Seeking Justice for Israeli High Seas Attack, Survivors Turn to US Court
Survivors of Israel’s 2010 deadly attack on a humanitarian flotilla are now turning to a U.S. federal court to demand compensation for their wounds and inhumane treatment.
Israel garnered global condemnation five years ago when it attacked a six-ship “freedom flotilla,” bearing humanitarian aid, with the aim of breaking Israel’s U.S.-backed blockade of Gaza. Israeli commandos violently assaulted the Turkish Mavi Marmara, which was part of the fleet, immediately killing nine people, with one additional person later succumbing to his wounds.
The military assault wounded over 150 people total, according to the suit filed Monday night in federal district court in Washington, D.C.
The four plaintiffs—U.S. nationals David Schermerhorn and Mary Ann Wright, dual American-Israeli citizen Huwaida Arraf, and Belgian Margriet Deknopper—were among those who sustained physical and psychological injuries aboard the U.S. ship Challenger 1, which carried 17 people and was part of the fleet that was attacked.

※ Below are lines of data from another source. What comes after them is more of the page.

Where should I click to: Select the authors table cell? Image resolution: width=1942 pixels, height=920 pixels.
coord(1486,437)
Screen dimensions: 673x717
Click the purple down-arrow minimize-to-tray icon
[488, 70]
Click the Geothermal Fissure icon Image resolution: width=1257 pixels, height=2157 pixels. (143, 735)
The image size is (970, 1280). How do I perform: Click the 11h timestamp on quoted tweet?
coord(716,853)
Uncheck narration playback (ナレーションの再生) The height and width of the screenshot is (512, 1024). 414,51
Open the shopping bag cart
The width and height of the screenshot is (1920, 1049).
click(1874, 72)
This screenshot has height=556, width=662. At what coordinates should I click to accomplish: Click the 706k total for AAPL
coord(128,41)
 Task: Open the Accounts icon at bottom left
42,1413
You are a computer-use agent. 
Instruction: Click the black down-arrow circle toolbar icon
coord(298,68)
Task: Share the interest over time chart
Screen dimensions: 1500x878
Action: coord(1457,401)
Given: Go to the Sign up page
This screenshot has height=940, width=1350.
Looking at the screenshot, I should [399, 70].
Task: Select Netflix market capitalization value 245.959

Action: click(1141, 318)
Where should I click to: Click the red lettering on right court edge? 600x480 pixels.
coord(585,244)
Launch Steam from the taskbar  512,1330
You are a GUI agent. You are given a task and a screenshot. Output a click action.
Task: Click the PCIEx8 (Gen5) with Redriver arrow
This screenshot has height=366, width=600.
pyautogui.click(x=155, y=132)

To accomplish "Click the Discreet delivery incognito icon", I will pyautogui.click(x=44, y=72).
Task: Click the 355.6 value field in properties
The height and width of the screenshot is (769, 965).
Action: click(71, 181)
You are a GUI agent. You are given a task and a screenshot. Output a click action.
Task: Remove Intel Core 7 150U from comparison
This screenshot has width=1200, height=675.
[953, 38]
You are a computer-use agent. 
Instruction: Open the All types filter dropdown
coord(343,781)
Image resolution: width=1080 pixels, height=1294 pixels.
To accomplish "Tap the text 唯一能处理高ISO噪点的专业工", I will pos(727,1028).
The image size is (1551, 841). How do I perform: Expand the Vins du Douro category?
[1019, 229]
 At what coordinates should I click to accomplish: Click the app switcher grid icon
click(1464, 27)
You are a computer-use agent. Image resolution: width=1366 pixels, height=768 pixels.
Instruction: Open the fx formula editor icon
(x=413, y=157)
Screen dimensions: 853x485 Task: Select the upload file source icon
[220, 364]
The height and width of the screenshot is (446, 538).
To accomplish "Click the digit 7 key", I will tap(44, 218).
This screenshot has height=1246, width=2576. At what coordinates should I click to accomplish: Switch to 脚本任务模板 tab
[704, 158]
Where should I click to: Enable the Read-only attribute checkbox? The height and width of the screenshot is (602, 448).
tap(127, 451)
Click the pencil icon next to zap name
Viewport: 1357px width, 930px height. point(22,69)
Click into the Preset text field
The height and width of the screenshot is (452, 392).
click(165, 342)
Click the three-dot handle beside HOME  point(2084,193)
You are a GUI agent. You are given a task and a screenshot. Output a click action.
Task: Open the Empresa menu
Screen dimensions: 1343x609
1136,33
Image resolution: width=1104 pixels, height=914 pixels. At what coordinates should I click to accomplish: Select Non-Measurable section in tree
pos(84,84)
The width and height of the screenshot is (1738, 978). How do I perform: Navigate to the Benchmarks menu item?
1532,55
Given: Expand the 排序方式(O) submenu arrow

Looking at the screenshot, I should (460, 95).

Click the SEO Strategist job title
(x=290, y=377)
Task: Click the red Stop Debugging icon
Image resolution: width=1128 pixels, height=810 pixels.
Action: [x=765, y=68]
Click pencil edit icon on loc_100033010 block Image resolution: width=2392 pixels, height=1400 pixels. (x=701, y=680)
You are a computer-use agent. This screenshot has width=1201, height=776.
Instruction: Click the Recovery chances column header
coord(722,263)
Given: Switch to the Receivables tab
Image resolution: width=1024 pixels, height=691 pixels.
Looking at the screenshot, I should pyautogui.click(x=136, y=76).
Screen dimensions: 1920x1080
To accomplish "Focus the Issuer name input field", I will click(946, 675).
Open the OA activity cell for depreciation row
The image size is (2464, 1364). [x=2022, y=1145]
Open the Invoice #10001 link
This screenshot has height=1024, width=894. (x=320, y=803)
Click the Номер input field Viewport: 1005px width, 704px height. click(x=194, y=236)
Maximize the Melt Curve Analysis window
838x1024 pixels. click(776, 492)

“The human rights violations committed against us were the illegal boarding of a U.S. flagged vessel in international waters, the assault of civilians on a U.S.-flagged vessel, physical injuries, and psychological and emotional injury,” Wright, a retired U.S. army colonel and former diplomat who resigned in opposition to the 2003 invasion of Iraq, told Common Dreams.